((

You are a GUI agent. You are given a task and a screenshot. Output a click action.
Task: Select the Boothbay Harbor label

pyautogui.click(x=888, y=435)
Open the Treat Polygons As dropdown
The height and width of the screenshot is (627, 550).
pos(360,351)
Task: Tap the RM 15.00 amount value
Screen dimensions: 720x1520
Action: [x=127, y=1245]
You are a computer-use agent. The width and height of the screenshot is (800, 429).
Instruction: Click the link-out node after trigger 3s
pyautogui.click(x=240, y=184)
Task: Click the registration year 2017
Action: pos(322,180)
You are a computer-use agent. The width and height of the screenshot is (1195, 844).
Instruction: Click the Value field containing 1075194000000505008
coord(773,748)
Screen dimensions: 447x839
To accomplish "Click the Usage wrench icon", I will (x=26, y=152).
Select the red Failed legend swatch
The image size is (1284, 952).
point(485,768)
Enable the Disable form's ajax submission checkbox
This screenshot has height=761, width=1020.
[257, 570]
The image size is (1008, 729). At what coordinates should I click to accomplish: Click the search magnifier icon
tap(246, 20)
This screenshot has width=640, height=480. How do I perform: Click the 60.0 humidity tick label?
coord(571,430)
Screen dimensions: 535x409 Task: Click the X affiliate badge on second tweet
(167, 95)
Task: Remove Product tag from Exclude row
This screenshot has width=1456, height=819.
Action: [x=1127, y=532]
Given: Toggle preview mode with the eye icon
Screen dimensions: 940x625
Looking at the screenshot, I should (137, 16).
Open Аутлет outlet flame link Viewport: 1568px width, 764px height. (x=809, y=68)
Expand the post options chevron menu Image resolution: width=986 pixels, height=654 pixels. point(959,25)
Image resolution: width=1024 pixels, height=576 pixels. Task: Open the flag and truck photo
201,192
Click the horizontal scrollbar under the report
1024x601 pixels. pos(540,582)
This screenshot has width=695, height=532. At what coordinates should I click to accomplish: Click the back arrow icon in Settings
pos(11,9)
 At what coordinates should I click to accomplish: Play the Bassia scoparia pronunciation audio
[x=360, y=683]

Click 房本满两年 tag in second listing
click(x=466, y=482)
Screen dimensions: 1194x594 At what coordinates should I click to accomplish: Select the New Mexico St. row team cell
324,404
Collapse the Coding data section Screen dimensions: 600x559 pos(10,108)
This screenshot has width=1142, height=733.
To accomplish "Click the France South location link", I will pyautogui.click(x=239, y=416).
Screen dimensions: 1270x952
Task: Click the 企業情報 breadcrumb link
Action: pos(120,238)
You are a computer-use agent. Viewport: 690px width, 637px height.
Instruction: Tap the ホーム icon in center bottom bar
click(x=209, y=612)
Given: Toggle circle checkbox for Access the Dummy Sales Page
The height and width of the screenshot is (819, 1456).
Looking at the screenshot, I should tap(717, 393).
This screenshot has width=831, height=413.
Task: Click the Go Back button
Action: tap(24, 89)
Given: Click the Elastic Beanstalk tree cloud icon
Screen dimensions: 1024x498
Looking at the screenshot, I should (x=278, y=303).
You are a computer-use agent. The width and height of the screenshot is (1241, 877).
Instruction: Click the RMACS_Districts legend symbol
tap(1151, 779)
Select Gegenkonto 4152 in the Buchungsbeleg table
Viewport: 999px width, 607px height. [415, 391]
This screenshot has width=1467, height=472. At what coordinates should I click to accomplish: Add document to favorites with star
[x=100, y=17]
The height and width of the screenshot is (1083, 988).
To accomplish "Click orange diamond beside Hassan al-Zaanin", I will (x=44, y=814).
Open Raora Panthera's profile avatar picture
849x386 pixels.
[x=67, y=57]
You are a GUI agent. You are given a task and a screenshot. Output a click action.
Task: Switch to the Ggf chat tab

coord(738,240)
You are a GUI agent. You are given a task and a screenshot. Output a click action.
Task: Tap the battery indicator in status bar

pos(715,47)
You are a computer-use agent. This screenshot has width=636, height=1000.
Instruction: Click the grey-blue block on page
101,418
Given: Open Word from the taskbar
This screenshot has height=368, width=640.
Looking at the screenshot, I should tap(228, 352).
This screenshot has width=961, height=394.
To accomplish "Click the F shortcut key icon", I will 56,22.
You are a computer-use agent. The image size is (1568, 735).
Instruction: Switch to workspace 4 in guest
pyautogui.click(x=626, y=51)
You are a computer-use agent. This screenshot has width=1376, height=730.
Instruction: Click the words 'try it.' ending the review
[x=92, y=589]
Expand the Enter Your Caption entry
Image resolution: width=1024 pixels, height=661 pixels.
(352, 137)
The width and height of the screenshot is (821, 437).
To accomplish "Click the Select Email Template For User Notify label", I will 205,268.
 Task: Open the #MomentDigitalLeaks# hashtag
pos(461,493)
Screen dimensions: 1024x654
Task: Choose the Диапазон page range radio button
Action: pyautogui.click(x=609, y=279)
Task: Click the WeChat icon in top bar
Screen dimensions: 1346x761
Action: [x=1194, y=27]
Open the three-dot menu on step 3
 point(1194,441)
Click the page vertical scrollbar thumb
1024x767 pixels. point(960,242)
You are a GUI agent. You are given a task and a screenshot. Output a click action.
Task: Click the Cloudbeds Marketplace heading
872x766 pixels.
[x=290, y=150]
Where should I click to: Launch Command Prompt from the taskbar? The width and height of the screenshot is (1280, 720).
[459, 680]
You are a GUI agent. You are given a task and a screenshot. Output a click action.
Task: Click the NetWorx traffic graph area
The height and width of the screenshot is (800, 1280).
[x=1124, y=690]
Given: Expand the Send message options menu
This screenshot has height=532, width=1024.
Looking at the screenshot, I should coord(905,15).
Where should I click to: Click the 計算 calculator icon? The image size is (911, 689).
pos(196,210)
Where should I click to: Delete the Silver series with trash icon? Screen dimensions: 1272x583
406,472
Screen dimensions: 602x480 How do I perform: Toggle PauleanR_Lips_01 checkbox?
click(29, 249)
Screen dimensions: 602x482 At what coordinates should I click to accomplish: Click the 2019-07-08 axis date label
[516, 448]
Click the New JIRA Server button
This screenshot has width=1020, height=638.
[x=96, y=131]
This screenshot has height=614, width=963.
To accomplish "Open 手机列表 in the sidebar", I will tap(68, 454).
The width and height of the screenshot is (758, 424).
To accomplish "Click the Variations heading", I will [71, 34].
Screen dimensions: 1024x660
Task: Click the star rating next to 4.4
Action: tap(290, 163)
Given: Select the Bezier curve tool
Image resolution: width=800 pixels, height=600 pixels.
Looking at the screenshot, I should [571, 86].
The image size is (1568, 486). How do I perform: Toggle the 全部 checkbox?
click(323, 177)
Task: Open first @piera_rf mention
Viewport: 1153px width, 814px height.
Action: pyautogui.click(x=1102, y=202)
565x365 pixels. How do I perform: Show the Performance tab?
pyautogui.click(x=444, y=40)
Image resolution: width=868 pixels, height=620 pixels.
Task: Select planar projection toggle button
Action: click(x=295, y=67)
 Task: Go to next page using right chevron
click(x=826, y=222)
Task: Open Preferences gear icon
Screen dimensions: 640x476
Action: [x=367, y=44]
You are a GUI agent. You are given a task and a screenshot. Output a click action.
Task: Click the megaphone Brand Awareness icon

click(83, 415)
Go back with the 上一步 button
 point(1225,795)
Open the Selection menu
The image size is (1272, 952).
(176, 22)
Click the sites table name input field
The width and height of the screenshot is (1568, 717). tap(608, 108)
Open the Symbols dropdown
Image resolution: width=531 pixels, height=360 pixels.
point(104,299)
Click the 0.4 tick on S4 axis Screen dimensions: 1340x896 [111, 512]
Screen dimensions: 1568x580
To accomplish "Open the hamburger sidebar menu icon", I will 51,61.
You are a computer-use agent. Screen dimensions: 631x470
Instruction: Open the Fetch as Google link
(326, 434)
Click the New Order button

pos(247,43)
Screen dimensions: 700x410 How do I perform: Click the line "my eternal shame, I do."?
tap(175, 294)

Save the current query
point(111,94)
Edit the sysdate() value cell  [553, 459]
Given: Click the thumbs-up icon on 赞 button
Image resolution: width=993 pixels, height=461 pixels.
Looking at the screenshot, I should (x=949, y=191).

))

About this exercise:
Here the job is to transcribe the lines from the first line of the data through the line containing "is (1195, 844).", inclusive, exactly and with nothing else.

Exercise answer:
You are a GUI agent. You are given a task and a screenshot. Output a click action.
Task: Select the Boothbay Harbor label

pyautogui.click(x=888, y=435)
Open the Treat Polygons As dropdown
The height and width of the screenshot is (627, 550).
pos(360,351)
Task: Tap the RM 15.00 amount value
Screen dimensions: 720x1520
Action: [x=127, y=1245]
You are a computer-use agent. The width and height of the screenshot is (800, 429).
Instruction: Click the link-out node after trigger 3s
pyautogui.click(x=240, y=184)
Task: Click the registration year 2017
Action: pos(322,180)
You are a computer-use agent. The width and height of the screenshot is (1195, 844).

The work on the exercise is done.